Over the centuries, as the Rewa state expanded, several cadet branches of the royal family were granted land estates or thikanas for administrative efficiency and military support. Churhat was one such prominent estate granted to a younger branch of the Baghela dynasty and the descendent of Rao Kandhar Dev, ancestor of the Raos of Kasauta (Shankargarh), who was the fifth son of Maharaja Vyaghradev Solanki of Rewa (princely state). The rulers of this estate held the hereditary title of Rao (Raja).

The British Era and Relationship with Rewa State: During the British Raj, Churhat operated under the feudal suzerainty of the Maharaja of Rewa, which was the largest princely state in the Baghelkhand Agency. The Raos of Churhat played a significant role in the administration and military affairs of the Rewa Darbar. They maintained a strong local administration, collected revenues, and resolved local disputes while paying tribute and allegiance to the Maharaja of Rewa (princely state).

The strategic location of Churhat, situated in the fertile plains bordered by the Kaimur Range and the Son River, allowed the estate to flourish politically and agriculturally. The thikana enjoyed considerable autonomy in internal matters but was subject to the overarching British paramountcy mediated through the Rewa State. Detailed historical accounts of the region's administration during this era can be found in the Imperial Gazetteer of India.

Post-Independence and Modern Era: With the integration of Indian princely states into the Union of India in 1947, Churhat was merged into the newly formed state of Vindhya Pradesh, which was later amalgamated into Madhya Pradesh in 1956 under the States Reorganisation Act. The feudal privileges and privy purses of the thikana were eventually abolished by the 26th Amendment to the Constitution of India in 1971.

Despite the end of formal feudal rule, the Churhat royal family transitioned successfully into modern democratic politics, wielding significant influence in post-independence India. The most prominent modern figure from this lineage was Rao Shiv Bahadur Singh, 26th Rao Sahib (Raja) of Churhat, he was granted the title of Raja as a personal distinction, and has served as minister in the Central cabinet under Jawaharlal Nehru.

His son, Arjun Singh (Congress politician), became one of the most influential political stalwarts in modern Indian history.

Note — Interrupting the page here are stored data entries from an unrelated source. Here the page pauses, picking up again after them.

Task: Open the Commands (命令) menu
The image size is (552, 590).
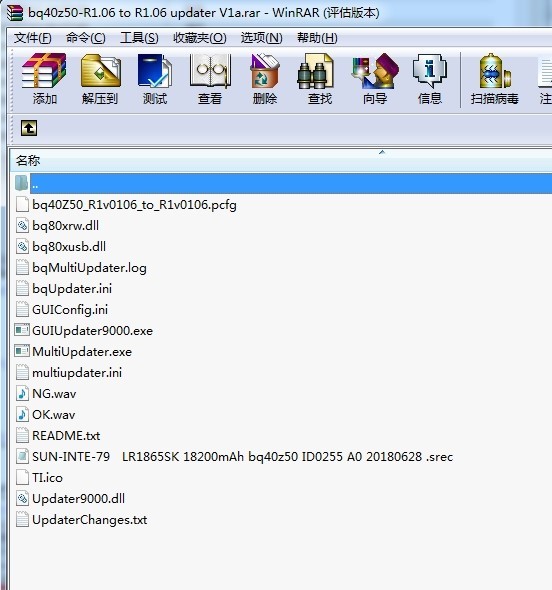Action: 85,38
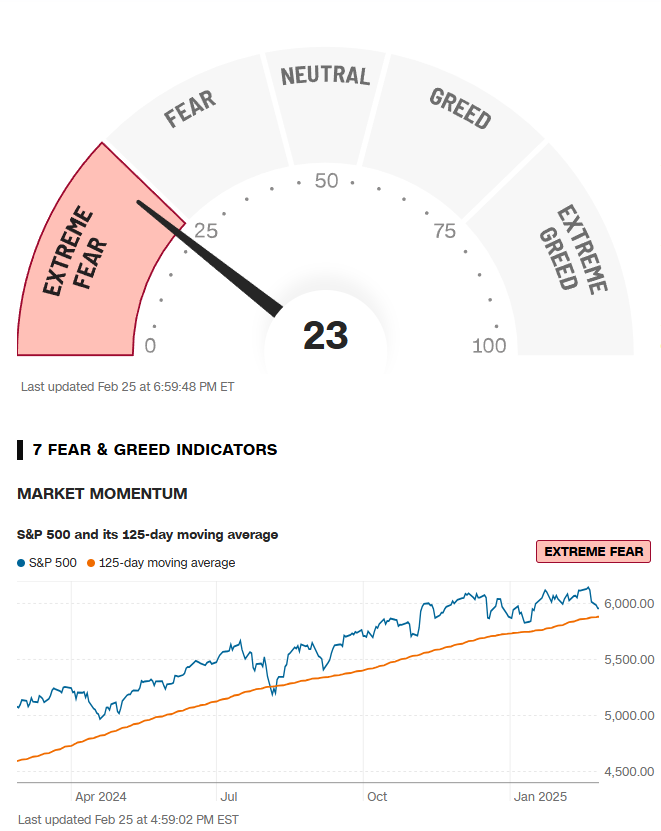Toggle the S&P 500 legend label

tap(52, 563)
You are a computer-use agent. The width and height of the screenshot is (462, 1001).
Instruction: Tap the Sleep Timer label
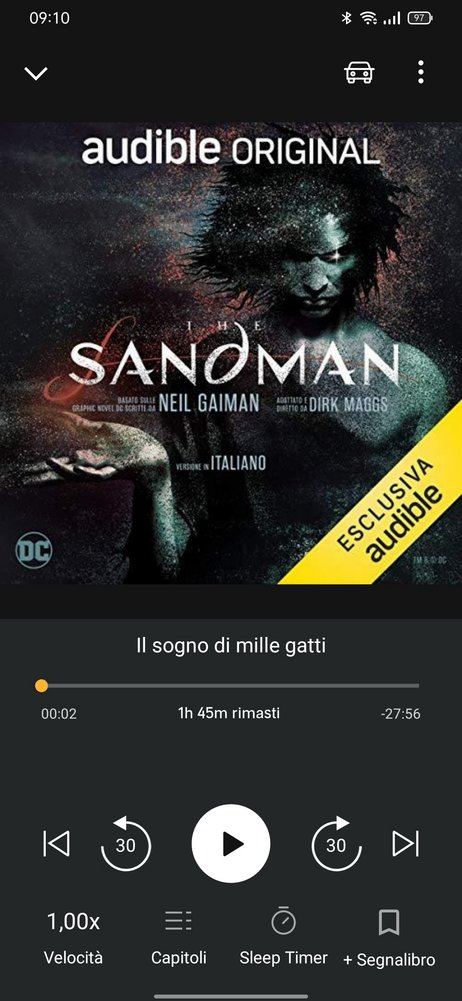coord(283,958)
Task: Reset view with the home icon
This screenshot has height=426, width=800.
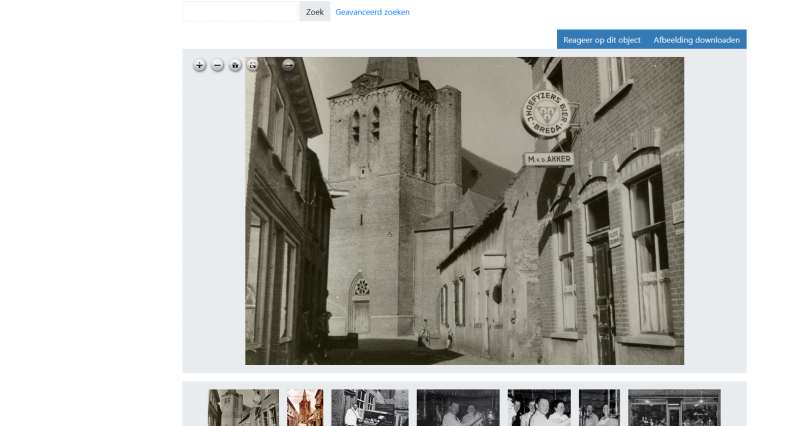Action: (235, 65)
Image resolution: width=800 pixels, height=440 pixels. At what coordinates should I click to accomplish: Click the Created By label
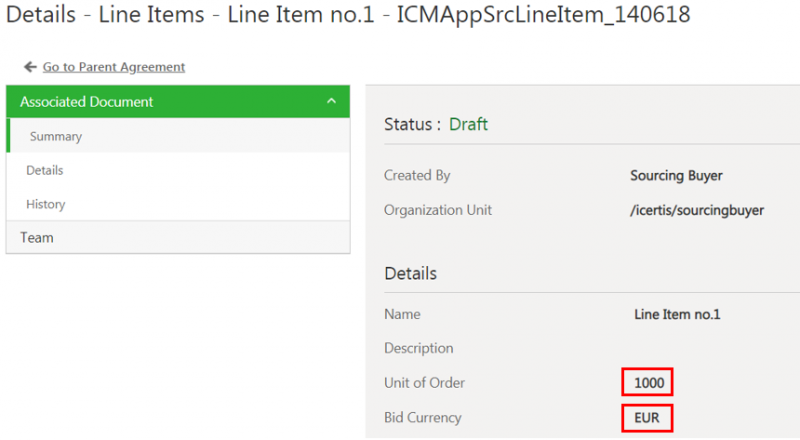(x=417, y=176)
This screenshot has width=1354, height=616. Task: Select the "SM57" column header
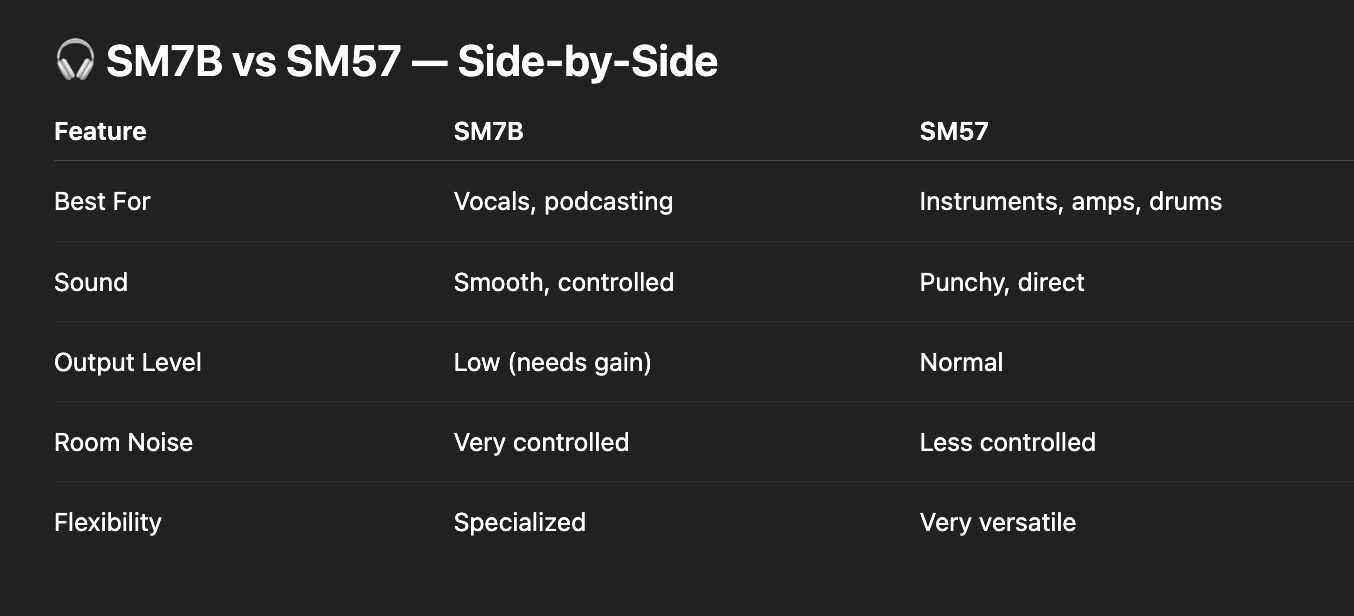point(953,131)
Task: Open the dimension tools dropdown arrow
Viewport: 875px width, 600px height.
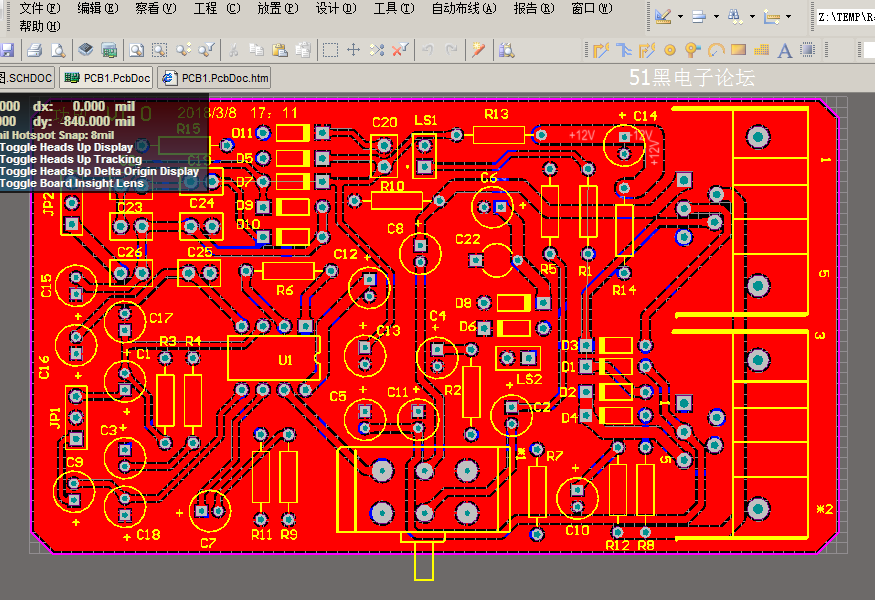Action: tap(788, 17)
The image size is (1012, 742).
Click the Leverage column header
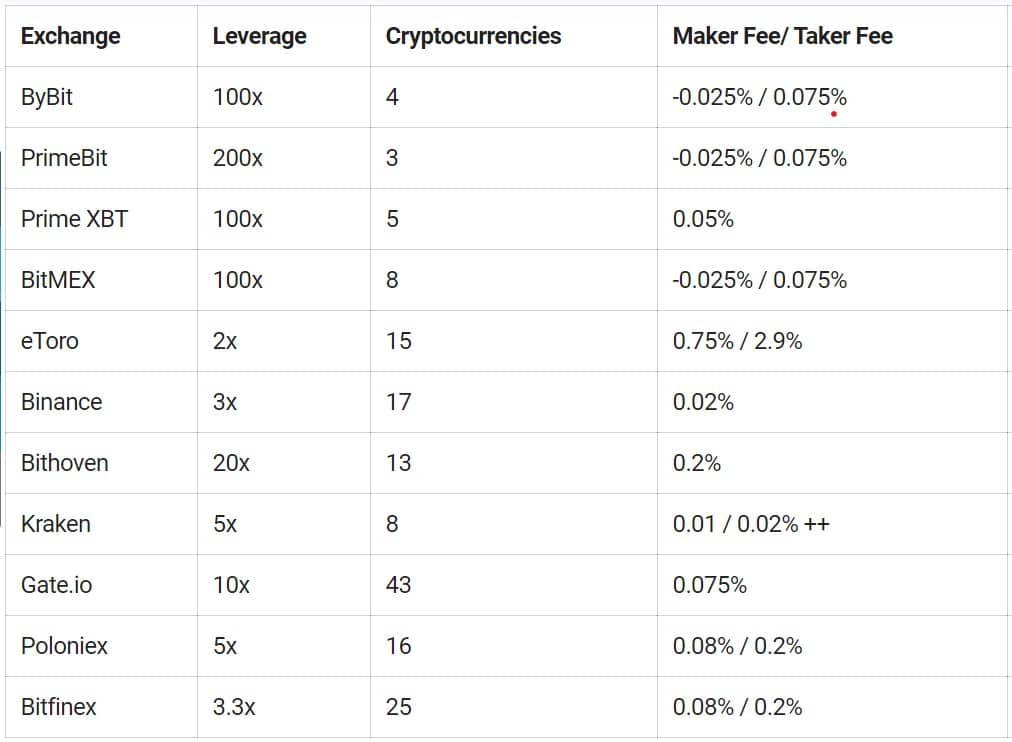[x=259, y=37]
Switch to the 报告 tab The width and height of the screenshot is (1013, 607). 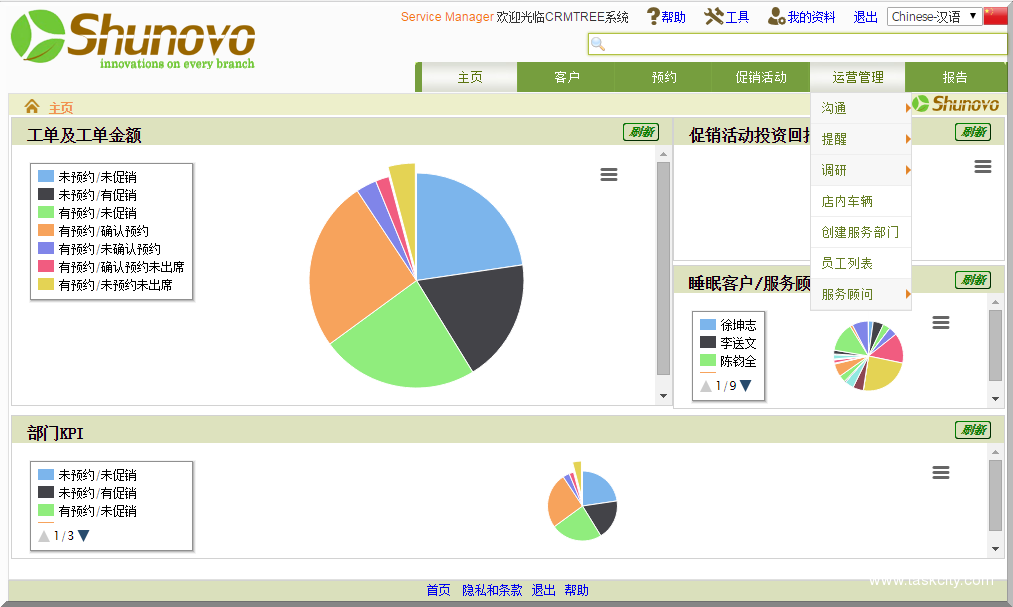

He served as the Chief Minister of Madhya Pradesh on multiple occasions, the Union Minister of Human Resource Development, and the Governor of Punjab during a critical period in the mid-1980s. Today, his descendants, including his son Ajay Arjun Singh (popularly known as Rahul Bhaiya), continue to represent the region in the state legislature, maintaining the family's deep-rooted connection to the people of Churhat and grandson Arunoday Singh is a famous Indian actor.

Presently Rao RAN BAHADUR SINGH, 27th Rao Sahib (Raja) of Churhat since 1955, who married Rani Krishna Kumari, daughter of HH Raja Dileep Singh of Jhabua. Rao Ran Bahadur Singh is the elder brother of Arjun Singh.

==Notable people==
- Arjun Singh, former Chief Minister of Madhya Pradesh, former Union Minister of Human Resource Development, former Governor of Punjab.
- Ajay Singh, MLA of Churhat constituency, member of the Indian National Congress party, former cabinet minister in Madhya Pradesh govt, former leader of opposition of Madhya Pradesh Legislative Assembly.
- Arunoday Singh, Bollywood actor and son of Ajay Arjun Singh.